YOUR TASK:
Which lines in the entries below contain the string "what"? List every such line, treating uppercase and lowercase as different.
************
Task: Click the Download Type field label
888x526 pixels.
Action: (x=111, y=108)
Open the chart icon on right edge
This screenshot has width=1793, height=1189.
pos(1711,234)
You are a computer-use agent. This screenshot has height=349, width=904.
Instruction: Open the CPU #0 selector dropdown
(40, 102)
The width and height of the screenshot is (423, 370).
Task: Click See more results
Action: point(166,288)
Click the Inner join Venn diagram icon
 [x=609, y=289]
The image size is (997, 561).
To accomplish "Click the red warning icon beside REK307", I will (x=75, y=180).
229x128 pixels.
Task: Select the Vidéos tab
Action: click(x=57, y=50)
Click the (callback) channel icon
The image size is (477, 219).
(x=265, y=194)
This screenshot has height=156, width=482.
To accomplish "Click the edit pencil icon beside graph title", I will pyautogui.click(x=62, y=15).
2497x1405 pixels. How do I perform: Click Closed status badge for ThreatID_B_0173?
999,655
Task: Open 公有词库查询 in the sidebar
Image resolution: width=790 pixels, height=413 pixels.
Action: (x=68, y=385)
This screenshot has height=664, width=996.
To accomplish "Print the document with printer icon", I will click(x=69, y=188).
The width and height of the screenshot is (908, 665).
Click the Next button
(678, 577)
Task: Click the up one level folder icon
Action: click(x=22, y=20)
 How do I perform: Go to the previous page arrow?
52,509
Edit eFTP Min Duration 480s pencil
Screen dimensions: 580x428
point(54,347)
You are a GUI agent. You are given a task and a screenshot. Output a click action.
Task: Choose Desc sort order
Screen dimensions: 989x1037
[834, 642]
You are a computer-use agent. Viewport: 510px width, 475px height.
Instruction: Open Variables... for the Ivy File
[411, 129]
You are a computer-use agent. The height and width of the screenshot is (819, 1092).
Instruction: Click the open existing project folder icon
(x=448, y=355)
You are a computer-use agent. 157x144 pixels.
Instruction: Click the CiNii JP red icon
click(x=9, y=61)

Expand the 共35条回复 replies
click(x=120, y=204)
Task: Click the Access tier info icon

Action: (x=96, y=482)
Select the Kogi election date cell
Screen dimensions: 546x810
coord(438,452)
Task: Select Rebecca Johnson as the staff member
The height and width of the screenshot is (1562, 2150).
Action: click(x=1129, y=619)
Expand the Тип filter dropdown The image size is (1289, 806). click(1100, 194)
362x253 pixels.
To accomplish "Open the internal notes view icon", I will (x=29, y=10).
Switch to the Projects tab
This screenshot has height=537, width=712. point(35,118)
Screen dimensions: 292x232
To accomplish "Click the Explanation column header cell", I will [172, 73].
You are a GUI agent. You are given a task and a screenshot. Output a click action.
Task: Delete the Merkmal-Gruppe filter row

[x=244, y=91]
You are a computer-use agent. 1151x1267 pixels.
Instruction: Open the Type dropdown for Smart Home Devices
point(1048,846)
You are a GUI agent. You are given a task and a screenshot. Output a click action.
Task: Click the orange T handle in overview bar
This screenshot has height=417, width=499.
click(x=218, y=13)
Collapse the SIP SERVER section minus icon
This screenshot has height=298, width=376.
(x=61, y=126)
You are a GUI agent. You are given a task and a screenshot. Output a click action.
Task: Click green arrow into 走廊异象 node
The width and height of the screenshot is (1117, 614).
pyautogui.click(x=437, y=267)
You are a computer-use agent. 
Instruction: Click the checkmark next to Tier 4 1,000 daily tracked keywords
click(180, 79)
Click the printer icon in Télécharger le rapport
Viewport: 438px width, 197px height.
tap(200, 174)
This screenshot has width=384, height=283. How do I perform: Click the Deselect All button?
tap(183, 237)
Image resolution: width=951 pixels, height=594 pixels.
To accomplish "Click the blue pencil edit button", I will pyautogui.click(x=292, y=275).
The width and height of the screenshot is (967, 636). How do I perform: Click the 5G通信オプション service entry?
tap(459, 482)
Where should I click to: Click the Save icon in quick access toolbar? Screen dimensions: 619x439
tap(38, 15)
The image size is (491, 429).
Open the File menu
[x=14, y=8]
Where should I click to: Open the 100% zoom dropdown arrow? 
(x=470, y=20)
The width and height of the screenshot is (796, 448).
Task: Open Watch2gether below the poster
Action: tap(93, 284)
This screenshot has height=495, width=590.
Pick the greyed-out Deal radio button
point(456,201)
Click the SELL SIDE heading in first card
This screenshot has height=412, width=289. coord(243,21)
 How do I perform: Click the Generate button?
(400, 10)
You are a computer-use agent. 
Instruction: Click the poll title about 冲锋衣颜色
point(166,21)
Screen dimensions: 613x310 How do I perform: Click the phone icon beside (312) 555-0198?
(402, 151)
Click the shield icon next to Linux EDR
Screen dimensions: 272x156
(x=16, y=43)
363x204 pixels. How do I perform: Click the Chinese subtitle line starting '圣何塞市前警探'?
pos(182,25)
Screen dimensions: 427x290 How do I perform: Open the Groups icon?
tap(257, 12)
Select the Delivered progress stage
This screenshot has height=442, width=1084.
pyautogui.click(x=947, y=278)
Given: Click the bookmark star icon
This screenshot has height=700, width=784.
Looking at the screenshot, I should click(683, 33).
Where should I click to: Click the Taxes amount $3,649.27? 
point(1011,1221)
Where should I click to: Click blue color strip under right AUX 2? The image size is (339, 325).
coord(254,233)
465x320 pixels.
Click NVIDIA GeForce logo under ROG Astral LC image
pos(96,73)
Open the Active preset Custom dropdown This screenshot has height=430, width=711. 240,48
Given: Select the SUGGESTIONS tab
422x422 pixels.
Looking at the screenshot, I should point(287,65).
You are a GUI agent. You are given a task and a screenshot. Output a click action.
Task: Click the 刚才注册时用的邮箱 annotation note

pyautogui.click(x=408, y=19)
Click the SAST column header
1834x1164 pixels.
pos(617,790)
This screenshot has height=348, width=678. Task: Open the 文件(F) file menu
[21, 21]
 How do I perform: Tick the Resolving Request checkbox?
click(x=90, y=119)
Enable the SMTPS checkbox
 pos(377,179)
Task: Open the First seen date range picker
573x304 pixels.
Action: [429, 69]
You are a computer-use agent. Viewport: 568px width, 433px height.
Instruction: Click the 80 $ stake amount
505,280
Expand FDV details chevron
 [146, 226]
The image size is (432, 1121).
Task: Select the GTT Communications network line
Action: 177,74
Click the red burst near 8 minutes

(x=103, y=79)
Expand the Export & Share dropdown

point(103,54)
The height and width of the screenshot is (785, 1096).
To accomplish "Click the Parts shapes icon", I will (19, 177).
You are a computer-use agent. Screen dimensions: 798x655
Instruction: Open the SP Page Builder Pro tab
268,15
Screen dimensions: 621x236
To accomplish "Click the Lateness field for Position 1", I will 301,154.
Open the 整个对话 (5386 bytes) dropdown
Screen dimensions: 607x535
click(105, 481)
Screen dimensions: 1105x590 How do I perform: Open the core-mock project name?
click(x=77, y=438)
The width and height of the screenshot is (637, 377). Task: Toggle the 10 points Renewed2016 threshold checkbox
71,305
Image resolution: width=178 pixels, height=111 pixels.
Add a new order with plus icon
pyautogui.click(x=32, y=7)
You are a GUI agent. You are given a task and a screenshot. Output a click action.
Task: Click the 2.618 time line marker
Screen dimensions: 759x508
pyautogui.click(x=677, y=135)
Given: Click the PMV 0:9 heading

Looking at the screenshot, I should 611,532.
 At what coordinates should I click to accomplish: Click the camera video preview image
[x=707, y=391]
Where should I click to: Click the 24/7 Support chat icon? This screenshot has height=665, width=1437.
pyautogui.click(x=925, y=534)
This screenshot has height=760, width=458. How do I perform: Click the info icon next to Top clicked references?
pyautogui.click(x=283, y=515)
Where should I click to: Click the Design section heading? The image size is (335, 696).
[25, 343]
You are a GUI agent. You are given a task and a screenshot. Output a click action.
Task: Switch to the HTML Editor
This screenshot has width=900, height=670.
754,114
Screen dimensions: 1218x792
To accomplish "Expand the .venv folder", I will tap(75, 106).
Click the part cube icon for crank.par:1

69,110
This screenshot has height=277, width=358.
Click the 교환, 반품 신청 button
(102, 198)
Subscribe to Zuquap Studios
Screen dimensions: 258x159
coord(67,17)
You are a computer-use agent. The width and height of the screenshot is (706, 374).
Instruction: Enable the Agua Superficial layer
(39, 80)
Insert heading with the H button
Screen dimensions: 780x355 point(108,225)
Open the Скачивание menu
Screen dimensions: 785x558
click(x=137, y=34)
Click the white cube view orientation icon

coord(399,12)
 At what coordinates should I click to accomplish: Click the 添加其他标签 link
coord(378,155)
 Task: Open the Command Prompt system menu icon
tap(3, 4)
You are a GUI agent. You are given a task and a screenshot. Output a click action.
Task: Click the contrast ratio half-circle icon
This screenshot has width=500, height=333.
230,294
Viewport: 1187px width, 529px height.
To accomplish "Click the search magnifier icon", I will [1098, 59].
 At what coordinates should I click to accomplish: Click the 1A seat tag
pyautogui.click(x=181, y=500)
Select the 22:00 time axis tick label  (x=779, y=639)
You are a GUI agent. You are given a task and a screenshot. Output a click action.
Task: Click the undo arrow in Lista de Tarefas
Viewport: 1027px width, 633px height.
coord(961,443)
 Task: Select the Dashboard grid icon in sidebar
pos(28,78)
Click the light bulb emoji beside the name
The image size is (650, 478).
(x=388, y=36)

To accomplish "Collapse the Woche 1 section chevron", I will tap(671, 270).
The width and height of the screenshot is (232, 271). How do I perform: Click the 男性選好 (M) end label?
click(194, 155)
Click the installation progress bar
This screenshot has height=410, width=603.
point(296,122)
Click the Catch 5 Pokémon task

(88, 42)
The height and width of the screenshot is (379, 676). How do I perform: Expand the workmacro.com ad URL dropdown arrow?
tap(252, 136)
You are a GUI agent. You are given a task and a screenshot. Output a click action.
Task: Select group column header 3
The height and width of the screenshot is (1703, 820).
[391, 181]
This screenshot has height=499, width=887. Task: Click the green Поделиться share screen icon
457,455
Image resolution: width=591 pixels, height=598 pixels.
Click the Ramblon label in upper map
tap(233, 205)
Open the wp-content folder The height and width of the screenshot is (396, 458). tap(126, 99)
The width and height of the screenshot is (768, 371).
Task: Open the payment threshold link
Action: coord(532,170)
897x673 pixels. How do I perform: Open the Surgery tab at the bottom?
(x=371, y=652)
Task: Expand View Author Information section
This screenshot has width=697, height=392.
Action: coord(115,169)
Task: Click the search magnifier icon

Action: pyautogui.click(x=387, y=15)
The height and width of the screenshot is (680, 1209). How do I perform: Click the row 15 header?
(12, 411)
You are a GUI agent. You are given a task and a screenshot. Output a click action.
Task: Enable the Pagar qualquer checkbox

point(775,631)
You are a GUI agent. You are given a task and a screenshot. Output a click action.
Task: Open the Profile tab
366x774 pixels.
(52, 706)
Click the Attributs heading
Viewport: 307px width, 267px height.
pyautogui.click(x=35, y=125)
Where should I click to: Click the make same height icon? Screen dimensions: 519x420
************
TASK OUTPUT:
 At what coordinates should I click to accomplish: Click the camera video preview image
 At what coordinates should I click to accomplish: Click the 添加其他标签 link
 At what coordinates should I click to accomplish: Click the 1A seat tag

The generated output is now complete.